┌─ Given data

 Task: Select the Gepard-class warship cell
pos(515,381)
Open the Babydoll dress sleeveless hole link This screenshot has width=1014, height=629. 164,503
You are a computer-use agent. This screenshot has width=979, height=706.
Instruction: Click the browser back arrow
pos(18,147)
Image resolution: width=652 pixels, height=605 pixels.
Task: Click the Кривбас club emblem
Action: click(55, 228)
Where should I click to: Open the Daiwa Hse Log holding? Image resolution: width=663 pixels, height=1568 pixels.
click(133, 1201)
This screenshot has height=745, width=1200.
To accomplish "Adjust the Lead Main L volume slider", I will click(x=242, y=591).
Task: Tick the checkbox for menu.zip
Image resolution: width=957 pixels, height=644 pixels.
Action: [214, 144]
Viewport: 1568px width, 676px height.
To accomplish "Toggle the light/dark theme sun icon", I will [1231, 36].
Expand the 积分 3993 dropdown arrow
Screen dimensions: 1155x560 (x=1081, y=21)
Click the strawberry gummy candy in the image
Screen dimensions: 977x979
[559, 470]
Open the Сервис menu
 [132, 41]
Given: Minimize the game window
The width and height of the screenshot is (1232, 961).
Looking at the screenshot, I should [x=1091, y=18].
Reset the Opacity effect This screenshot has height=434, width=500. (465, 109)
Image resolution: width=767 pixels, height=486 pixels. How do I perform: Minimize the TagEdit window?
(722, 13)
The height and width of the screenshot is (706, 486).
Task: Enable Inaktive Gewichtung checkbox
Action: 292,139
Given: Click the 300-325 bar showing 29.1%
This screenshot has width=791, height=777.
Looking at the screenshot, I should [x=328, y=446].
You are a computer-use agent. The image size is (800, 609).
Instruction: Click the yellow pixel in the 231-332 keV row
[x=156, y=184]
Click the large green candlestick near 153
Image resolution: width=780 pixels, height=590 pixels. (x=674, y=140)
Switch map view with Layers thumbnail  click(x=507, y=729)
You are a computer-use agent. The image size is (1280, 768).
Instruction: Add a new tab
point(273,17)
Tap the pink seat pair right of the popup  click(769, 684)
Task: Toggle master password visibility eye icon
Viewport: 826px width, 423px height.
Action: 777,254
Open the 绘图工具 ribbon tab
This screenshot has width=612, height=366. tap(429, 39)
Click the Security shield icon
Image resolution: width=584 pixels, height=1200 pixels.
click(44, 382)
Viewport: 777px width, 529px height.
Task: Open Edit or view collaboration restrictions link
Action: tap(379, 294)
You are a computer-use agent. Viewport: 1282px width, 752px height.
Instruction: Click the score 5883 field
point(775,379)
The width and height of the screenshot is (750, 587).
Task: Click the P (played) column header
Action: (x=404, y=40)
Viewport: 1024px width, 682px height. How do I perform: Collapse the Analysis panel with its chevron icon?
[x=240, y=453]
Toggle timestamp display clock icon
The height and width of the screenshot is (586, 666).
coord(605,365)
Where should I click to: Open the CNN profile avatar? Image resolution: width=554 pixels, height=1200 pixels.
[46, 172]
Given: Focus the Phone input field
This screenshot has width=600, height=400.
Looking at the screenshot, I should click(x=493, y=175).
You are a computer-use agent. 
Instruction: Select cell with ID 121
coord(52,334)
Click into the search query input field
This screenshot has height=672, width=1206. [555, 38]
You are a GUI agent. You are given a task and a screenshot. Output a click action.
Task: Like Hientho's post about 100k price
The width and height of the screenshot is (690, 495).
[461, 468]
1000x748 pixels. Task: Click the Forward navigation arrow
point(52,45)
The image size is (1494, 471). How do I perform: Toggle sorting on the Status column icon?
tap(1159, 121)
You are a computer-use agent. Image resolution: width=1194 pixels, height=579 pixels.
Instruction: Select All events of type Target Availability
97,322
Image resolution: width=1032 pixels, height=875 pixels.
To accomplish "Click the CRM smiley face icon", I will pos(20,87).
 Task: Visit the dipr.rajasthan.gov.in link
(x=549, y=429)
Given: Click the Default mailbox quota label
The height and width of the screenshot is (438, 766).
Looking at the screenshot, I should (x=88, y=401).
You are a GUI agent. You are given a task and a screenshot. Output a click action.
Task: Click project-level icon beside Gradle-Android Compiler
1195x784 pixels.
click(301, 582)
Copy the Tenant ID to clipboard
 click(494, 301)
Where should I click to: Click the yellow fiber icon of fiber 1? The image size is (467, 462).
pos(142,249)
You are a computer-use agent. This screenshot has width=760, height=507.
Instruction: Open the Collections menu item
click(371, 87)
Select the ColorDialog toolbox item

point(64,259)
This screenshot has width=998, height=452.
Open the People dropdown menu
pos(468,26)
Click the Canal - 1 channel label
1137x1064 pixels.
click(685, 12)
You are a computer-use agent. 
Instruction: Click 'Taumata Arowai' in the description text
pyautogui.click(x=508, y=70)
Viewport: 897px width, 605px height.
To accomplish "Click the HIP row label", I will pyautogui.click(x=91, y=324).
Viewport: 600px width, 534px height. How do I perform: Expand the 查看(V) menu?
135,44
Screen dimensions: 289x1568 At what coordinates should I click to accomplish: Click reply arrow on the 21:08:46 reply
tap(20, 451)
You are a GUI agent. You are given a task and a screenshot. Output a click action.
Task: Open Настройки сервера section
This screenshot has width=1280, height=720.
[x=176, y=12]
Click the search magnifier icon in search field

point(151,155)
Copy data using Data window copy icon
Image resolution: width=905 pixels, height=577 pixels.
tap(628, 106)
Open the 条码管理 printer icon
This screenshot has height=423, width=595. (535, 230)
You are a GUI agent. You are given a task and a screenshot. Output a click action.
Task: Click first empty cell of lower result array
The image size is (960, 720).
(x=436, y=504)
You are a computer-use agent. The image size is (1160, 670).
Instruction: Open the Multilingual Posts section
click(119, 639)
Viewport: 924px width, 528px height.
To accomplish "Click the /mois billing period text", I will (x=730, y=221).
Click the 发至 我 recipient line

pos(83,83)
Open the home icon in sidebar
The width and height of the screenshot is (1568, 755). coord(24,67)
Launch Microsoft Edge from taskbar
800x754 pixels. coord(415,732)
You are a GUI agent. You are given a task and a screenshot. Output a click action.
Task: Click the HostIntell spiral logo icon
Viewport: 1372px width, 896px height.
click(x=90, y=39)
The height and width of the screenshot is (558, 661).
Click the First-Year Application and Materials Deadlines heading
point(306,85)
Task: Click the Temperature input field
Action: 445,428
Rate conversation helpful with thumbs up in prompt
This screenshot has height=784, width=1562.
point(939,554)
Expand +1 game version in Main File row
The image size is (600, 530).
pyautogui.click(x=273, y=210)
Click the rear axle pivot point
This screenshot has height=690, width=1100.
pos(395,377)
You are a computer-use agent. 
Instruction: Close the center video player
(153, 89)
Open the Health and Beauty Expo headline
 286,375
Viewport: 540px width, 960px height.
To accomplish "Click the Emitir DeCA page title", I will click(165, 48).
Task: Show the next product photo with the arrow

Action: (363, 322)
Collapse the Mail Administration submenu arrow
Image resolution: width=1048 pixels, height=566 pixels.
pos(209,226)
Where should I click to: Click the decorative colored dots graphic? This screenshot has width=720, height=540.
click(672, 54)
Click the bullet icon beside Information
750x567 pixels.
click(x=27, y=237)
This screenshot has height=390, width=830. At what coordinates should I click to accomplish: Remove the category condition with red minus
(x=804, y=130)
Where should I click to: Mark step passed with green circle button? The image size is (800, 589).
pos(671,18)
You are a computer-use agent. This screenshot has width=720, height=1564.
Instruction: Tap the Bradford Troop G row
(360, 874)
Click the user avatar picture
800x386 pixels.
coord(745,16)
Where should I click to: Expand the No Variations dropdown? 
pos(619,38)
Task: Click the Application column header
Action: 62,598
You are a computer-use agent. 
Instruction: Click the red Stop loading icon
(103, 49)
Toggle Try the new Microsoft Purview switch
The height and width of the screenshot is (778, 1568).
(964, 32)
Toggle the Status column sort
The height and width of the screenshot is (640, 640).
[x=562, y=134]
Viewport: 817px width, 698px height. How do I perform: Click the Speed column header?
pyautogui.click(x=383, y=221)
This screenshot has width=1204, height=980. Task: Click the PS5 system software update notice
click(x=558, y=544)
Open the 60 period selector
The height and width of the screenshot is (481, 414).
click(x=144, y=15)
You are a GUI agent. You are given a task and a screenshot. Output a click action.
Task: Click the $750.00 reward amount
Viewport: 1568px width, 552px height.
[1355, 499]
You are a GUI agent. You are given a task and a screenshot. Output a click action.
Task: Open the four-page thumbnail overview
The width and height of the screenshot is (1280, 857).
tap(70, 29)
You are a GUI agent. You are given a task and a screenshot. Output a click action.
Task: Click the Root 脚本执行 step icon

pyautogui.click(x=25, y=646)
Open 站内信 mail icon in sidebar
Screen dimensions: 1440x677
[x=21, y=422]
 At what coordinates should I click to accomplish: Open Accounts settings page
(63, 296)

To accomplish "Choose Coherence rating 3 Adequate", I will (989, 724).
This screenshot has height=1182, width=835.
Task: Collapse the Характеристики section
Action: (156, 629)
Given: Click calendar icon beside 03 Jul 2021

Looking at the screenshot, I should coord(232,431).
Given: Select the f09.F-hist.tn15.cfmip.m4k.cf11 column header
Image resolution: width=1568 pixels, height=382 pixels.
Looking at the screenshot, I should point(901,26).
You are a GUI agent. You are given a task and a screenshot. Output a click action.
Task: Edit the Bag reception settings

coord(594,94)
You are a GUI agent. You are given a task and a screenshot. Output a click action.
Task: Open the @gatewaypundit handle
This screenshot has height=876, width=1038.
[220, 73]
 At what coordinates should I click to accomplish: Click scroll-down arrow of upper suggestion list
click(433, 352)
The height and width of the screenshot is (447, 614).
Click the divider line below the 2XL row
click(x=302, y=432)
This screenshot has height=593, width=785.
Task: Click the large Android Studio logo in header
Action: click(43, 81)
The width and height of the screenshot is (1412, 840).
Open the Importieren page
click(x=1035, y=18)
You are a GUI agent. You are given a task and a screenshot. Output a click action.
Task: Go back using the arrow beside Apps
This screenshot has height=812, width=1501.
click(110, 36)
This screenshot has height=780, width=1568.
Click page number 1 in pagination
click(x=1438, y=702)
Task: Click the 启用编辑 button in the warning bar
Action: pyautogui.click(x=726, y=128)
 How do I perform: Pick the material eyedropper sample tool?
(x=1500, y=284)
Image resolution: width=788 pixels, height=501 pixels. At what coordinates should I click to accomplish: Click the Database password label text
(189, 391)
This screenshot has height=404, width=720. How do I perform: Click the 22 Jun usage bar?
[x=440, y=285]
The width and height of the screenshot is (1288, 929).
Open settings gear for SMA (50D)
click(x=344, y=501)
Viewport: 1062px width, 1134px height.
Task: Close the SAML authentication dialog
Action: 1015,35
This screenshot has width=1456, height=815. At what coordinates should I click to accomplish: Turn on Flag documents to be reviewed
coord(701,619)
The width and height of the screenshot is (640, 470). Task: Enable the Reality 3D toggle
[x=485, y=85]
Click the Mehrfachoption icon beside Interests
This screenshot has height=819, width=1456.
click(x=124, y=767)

└─

> **What is needed**: Which lines above contain the word "using"? Copy each one.

> **Response area**:
Copy data using Data window copy icon
Task: Go back using the arrow beside Apps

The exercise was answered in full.